Mercy Githara, Saving Lives and Livelihoods (SLL) programme team lead at the Kenya Red Cross Society, notes that risk communication and gender-sensitive community engagement are key in increasing vaccine uptake in the country.
“Our role in risk communication and community engagement ensures that we communicate, and we educate communities and in a gender perspective where we hold discussions with parents who are of the female gender to explain to them what the HPV vaccination is,” Githara says.
“We also talk about issues of cervical cancer to the women so that they understand. And then these women are our get through to the men, this is a patriarchal community and decision-making is made at the level of the men. And then we again work with the schools. Through the ministry of education, we have been able to be given a gate pass to schools where we speak to the girls and do the education. We have dialogues with the girls.”
She notes that the dialogues provide a platform to address issues including misconceptions about the vaccine such as not being able to give birth or bear children. “We dispel some of these misconceptions to the girls and to the women. And then we talk about lived experience of people who have suffered cervical cancer, and they are able to explain some of those things,” Githara adds.

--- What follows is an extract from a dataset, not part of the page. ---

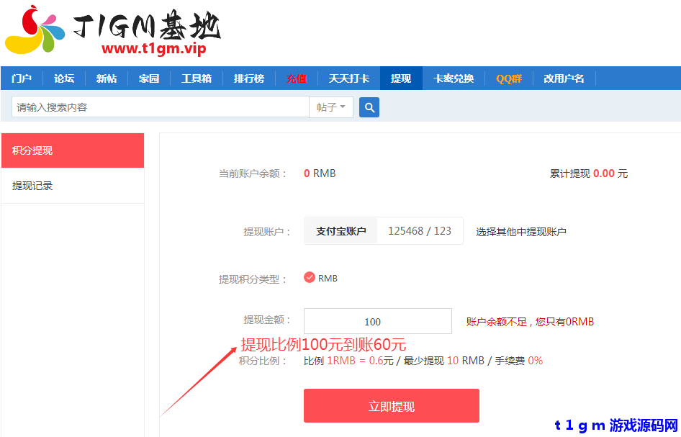Image resolution: width=681 pixels, height=437 pixels.
Task: Click the T1GM colorful flower logo
Action: (34, 30)

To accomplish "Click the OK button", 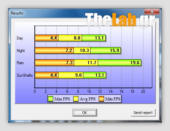I will tap(85, 113).
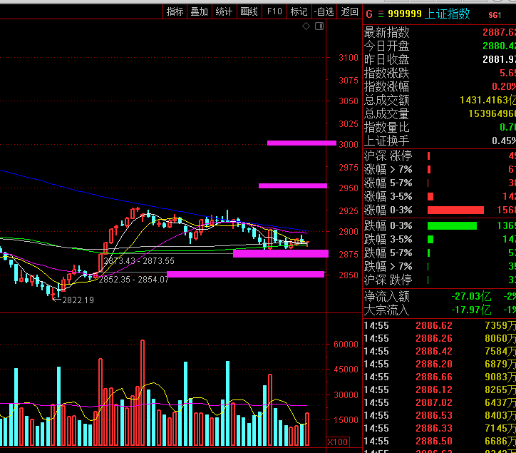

In terms of HPV coverage, Kajiado County ranks third nationally. Since 2024, some 8,322 doses of HPV vaccine have been administered in the county under the SLL programme.
Besides HPV vaccination, the programme is supporting one health outreaches (focusing human and animal health or environmental aspect) and integrated medical outreaches with curative services and screening of non-communicable diseases (NCDs) such as diabetes and hypertension. It is also supporting health care workforce development.
The SLL programme was birthed in 2021 with the aim of strengthening COVID-19 vaccination in the continent. Implemented in 27 countries, specific targets included purchasing COVID-19 vaccines, rolling out vaccinations, building the vaccine manufacturing workforce for the continent, and strengthening the Africa CDC to ensure long-term health security for Africa.
In the second phase (2024-2026), the programme is being implemented in 16 countries including Kenya, with the intention of protecting the healthcare workers, integrating COVID-19 management or resources into routine immunization, preparing for the next pandemic (by protecting healthcare workers and other priority groups from vaccine preventable diseases and strengthening health systems), and strengthening the capacity of Africa CDC.